- TASK ITEM: Scan the entries below for the word "width". Copy each line that has it.

*** Begin section ***

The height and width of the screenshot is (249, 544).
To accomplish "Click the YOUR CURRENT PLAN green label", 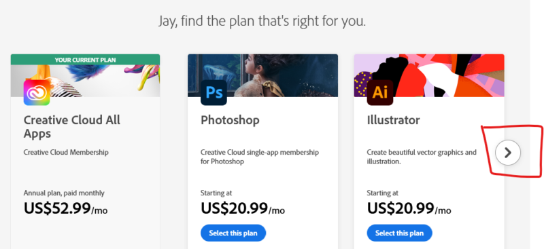I will (x=86, y=60).
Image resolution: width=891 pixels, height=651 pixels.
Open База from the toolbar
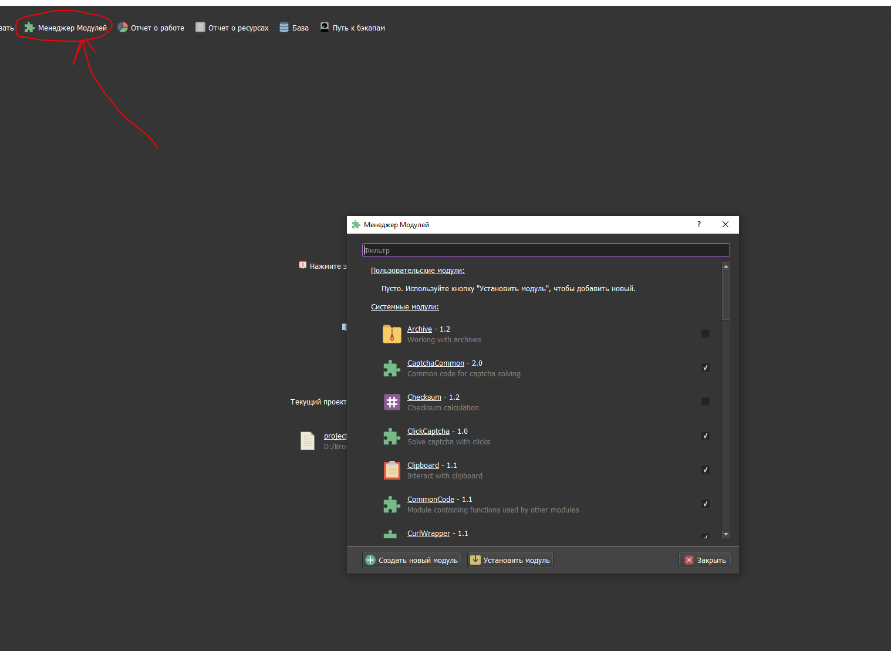pos(294,28)
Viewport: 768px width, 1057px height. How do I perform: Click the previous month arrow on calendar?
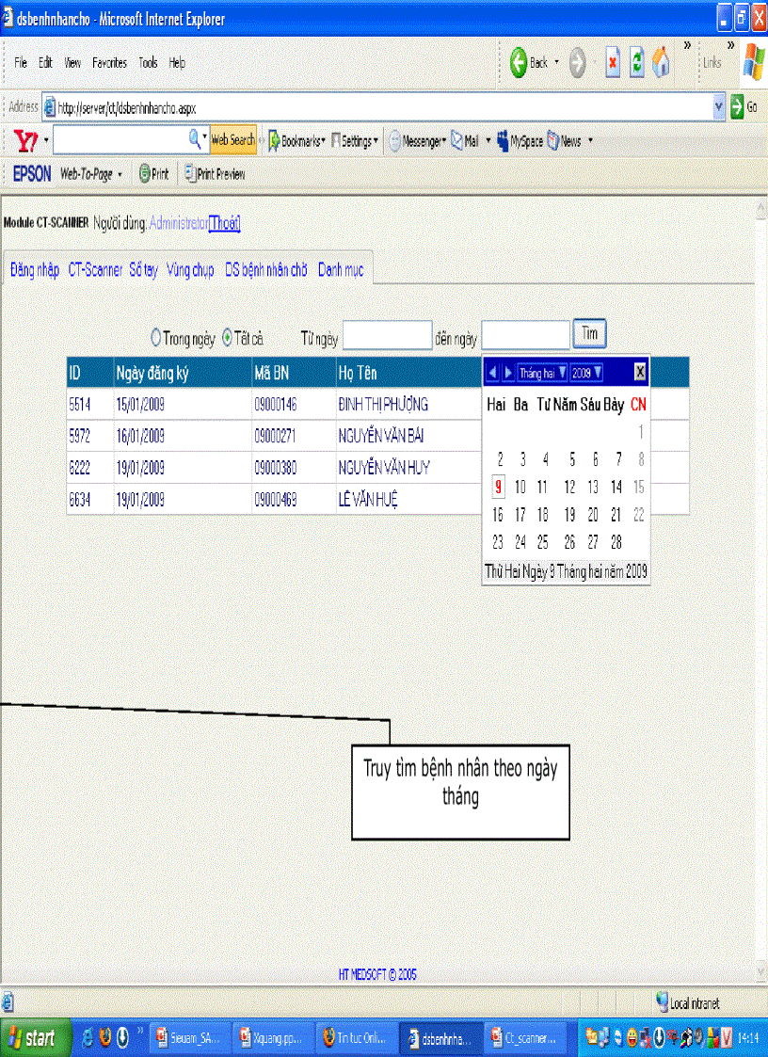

*** End section ***

- RESULT FOR THIS EXERCISE:
The height and width of the screenshot is (249, 544).
Image resolution: width=891 pixels, height=651 pixels.
Viewport: 768px width, 1057px height. How do I perform: Click the previous month arrow on calendar?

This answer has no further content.